Whilst most people in Europe associate chorizo with being a dried sausage from either Portugal or Spain, the version presented here is uncured and will need cooking. In Mexico, this sausage is left to develop flavour in the refrigerator for a couple of days and is then used to make wonderful casserole dishes with beans, seafood, and chicken. It can also be fried as a breakfast sausage with eggs and fried potatoes and is absolutely amazing when barbequed
Ingredients
- Pork shoulder– 1.2 kg - (2.66 pounds) (* see note)
- Paprika - 3 tablespoons
- Cayenne powder - 1 teaspoon
- Chilli flakes – 2 teaspoons
- Garlic - 4 cloves minced
- Black pepper - 1 teaspoon (ground)
- Sea salt. - 1 tablespoon
- Dry white wine - ⅓ of a cup
- Sausage casings - 2 meters (± 7 feet) 32/34mm (approx. 1 11 /32 inches wide) (see note)
Instructions
Pre-preparation
- Soak the sausage casings in cold water for 24 hours to remove excess salt
Making Sausage
- Cut the meat into 25mm x 25mm (1-inch x 1-inch) pieces. Keep cool in a big mixing basin (plastic, porcelain or enamel coated)

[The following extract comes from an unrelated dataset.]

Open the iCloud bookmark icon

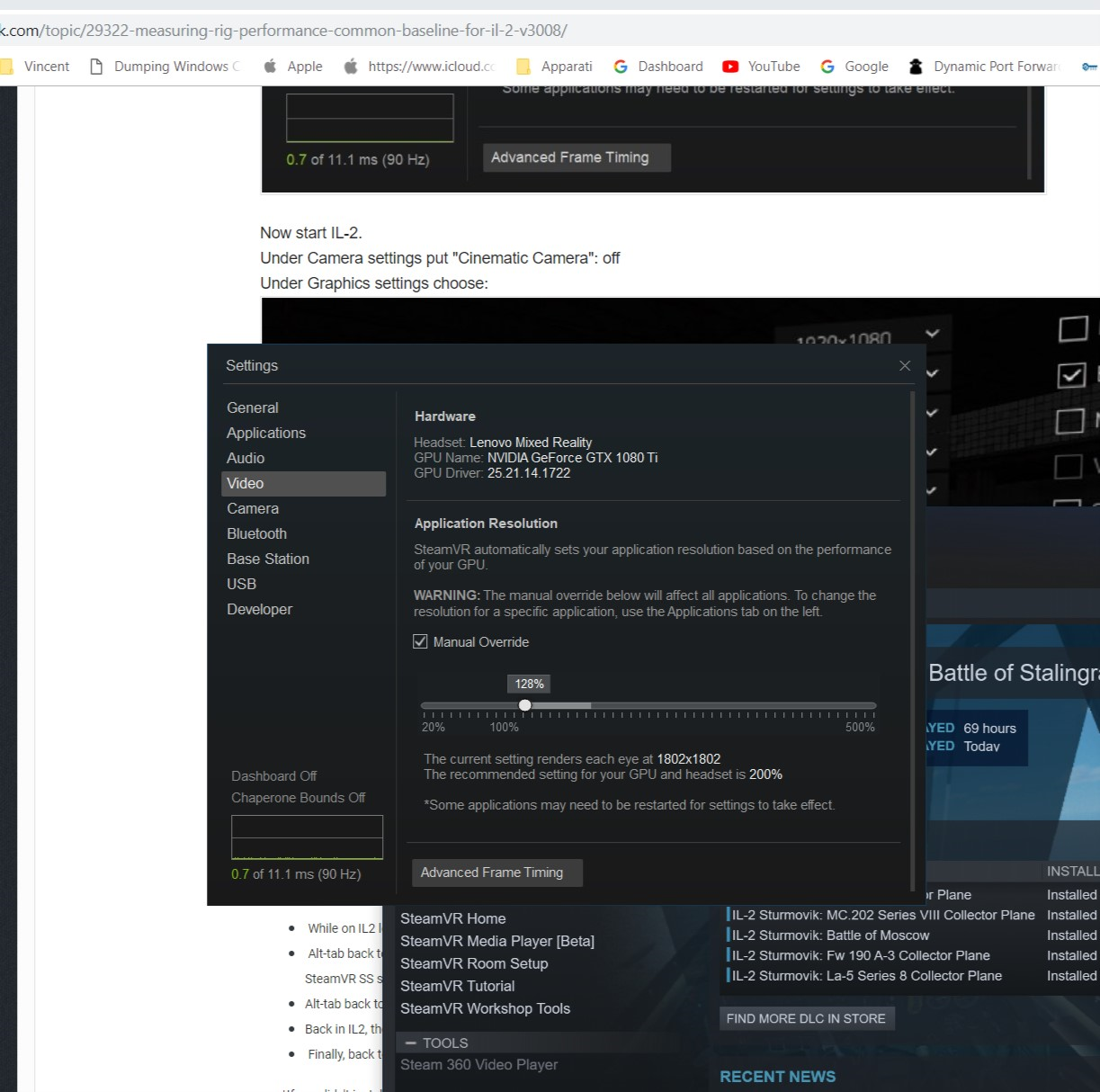[352, 67]
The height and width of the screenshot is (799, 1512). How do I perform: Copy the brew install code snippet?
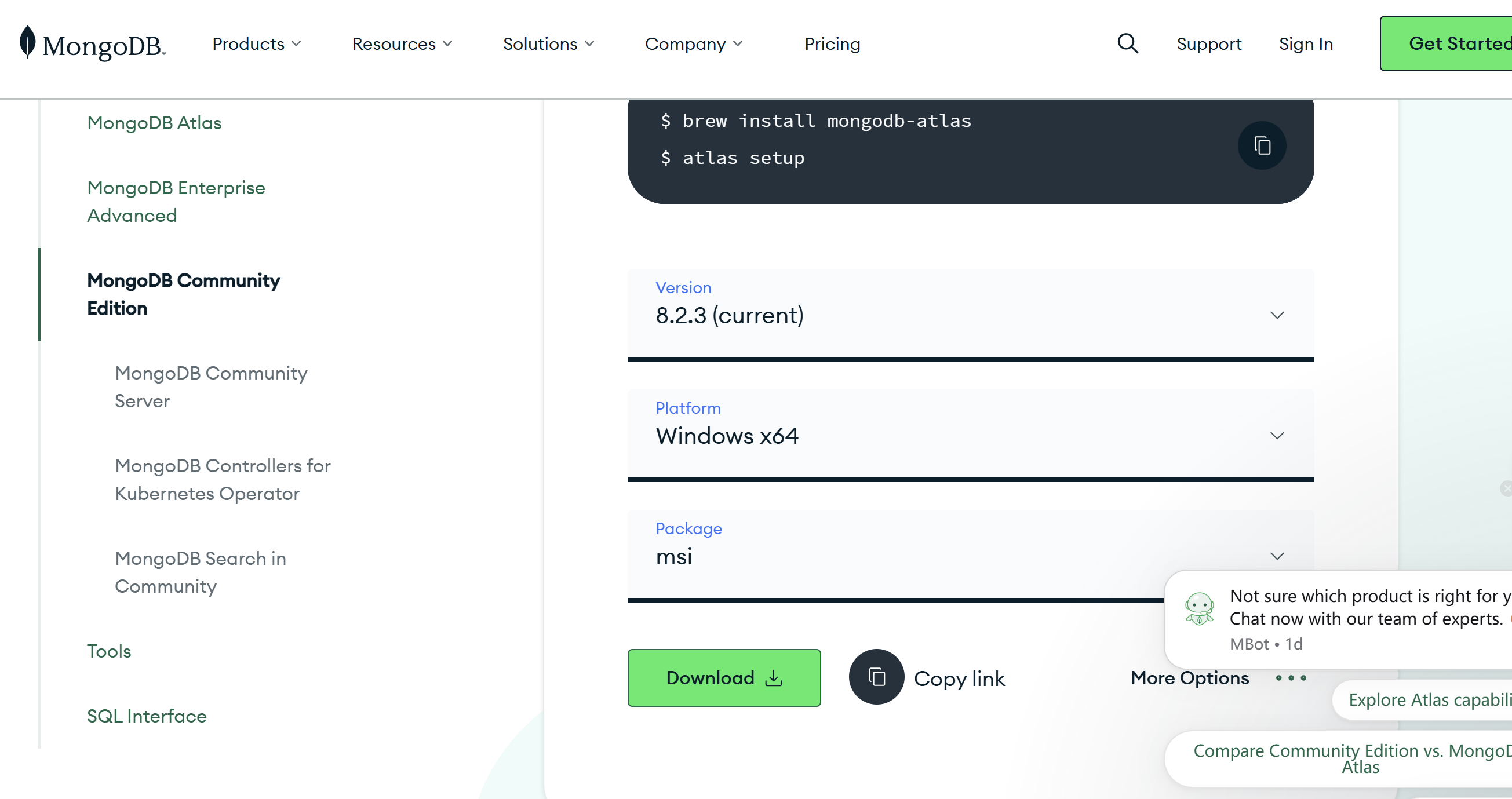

- Combine all the spices with salt. Mix well
- Prior to beginning mincing of meat, rinse the sausage casing in fresh clean water and then soak in lukewarm water for 30 minutes
- Mince the meat into a coarse mince using a 4.5mm (0.177 inch) mincing plate.
- Using your hands, mix spice, garlic, and wine into minced meat for 2 to 3 minutes.
- Place mince into a sausage stuffer and fill casings. Ensure that the mixture is not filled too tightly as the sausage will burst when it is cooked.